Google, though it seems like it can’t get out of its own way with Gemini, is the first of the major foundation model providers to release an open source model. That in general is a surprising overture to the AI community, but if there were a company to do it, it would have been Google—they did the same thing with TensorFlow and BERT.
There’s been an expectation among the community for a long time that OpenAI would be the first to move here to try to build up some good will with the open source community that has run off with models like Mixtral and Llama 2 to create highly competitive models to GPT-3.5 Turbo. But Google beat them to the punch here, which is a rare win so far in its AI efforts.
That, though, has been overshadowed with yet another foot-in-the-mouth moment with its Gemini models. Google’s CEO Sundar Pichai had to send out a memo saying there would be “structural changes” among other corporate speak for now botching product launches. (Semafor got the memo if you want the full read.)
What this really increasingly highlights though is that there is an upper bound to red teaming and testing for any model, even at the scale of Google. Nearly immediately after ChatGPT launched eons ago (November 2022), an enterprising prompt engineer broke through the guardrails.
It begs the question as to whether these companies should be setting up white-hat “prompt bounty” programs for these kinds of prompt hacking. Even though these products are nightmarishly expensive to run at scale, it feels really unlikely that any product will emerge without some crack to exploit. And red teaming internally carries the same kind of blind spots and corporate cultural baggage for any other product launch.
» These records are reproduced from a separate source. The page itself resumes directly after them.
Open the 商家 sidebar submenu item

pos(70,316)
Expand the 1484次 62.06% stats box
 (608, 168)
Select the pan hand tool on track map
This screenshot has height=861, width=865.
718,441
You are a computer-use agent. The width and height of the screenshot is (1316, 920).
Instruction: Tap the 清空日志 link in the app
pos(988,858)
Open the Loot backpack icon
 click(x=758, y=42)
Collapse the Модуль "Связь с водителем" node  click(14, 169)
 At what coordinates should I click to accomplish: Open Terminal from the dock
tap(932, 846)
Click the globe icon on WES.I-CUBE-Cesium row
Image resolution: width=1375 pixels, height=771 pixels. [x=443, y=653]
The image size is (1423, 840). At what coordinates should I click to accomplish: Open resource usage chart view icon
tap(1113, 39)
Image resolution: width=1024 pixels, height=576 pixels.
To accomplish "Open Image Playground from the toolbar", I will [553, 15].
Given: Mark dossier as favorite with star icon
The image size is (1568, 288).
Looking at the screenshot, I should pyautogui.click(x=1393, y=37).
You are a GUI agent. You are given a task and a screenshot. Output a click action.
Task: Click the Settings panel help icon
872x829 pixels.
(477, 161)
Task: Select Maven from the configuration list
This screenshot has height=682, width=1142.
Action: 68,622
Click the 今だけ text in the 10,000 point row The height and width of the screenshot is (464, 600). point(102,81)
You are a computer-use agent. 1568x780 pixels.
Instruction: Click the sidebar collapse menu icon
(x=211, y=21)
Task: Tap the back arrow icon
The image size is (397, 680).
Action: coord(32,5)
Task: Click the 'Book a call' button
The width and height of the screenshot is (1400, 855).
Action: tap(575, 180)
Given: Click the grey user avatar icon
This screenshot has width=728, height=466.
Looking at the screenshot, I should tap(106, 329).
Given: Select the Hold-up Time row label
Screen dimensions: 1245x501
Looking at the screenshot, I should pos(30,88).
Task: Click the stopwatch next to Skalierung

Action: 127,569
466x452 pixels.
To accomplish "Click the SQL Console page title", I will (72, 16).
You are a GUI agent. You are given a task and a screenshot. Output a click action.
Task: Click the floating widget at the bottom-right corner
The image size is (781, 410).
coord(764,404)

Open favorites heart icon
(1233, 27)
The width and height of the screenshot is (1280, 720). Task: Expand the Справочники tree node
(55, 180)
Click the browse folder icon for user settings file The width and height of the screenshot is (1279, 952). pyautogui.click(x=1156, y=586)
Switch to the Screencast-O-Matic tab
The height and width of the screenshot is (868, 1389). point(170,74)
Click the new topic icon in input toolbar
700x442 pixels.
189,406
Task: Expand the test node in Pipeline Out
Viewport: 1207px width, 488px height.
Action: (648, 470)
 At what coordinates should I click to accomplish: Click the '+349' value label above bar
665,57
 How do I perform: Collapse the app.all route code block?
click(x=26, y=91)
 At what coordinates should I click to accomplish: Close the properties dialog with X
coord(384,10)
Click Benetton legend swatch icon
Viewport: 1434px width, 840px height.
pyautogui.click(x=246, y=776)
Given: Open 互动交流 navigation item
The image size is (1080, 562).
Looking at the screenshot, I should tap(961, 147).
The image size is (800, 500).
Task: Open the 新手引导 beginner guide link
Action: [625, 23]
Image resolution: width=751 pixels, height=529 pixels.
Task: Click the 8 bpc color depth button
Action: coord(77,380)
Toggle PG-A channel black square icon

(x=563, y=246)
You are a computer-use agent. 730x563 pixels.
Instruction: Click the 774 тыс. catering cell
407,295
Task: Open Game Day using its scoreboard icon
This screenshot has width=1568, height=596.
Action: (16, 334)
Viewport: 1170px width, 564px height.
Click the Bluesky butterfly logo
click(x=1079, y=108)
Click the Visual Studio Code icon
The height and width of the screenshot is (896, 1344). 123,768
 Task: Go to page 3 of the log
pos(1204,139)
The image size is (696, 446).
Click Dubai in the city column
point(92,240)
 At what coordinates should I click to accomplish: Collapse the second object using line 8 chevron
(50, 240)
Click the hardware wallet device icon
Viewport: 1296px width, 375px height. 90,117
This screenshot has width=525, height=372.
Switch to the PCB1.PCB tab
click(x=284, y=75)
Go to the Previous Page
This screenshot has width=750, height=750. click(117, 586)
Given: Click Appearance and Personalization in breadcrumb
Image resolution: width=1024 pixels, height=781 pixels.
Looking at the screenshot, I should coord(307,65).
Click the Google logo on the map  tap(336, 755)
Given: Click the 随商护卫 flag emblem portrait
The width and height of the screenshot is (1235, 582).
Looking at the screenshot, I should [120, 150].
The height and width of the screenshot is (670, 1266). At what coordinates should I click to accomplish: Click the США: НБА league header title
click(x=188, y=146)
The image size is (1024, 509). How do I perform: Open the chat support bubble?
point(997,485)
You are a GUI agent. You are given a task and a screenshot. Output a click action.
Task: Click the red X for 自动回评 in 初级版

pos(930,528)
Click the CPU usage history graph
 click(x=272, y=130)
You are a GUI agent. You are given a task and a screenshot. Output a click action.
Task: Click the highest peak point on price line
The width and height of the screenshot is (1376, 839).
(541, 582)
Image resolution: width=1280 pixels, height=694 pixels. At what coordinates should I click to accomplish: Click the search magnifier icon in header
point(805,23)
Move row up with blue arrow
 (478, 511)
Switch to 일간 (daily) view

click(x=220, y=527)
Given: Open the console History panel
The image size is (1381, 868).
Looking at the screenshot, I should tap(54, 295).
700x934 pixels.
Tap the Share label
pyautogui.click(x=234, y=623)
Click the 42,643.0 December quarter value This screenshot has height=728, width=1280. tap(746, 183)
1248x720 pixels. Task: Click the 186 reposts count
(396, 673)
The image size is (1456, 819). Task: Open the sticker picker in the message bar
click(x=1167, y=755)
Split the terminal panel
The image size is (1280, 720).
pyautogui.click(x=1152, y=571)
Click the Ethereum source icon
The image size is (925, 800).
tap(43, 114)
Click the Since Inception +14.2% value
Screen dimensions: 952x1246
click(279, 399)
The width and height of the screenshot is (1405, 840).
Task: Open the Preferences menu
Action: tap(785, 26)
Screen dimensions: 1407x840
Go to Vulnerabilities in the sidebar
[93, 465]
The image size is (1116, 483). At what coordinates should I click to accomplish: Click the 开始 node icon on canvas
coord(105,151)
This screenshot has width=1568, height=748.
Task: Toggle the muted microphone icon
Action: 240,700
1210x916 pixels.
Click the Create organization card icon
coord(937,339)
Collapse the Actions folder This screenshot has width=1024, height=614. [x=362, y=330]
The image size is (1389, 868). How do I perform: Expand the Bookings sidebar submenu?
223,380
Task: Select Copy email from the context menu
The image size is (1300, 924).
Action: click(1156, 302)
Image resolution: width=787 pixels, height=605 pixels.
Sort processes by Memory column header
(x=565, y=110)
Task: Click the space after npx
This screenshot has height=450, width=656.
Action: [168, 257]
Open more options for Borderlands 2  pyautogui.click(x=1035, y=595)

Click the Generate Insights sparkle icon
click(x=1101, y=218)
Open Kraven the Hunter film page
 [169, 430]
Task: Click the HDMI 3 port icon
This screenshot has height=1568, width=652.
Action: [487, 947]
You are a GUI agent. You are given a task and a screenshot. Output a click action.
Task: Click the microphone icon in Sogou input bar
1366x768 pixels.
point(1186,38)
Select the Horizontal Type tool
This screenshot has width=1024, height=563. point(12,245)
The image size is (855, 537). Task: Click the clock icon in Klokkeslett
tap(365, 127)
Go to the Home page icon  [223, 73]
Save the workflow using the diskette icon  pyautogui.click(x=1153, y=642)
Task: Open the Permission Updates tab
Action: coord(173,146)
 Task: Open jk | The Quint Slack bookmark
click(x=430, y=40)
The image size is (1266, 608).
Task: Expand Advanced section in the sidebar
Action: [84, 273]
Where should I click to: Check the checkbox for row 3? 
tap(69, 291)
Instead of getting a lot of praise for some of the breakthroughs of its Gemini models—particularly a 1 million token context window—Google CEO Sundar Pichai is once again on the defensive. And you have to wonder how patient people will be with the CEO of a company known for effectively sparking modern machine learning with TensorFlow constantly in the news for the wrong reasons for AI.
Toll fees for data sets
One of the biggest emerging blockers to actually useful applications of AI is having high-quality data sets that actually unlock the value in the first place. That can be in the form of data types for retrieval through RAG, or through data sets used for fine-tuning or creating adaptors for customization.
Before the release of ChatGPT, OpenAI essentially got a free pass to use any kind of data you could get that was freely available on the internet—particularly through some of the most popular platforms like Stack Overflow and Reddit. That data was a crucial input into its models, imbuing them with code generation capabilities, along with more experience in aspects like tone and voice.
That free pass has essentially collapsed, with many of those popular and crucial data sets shutting their doors and/or going after OpenAI directly. Now, the platforms are finally re-opening them and asking OpenAI—and others—to pay up. And we’re once again getting closer to seeing what the actual value of a high quality data set is.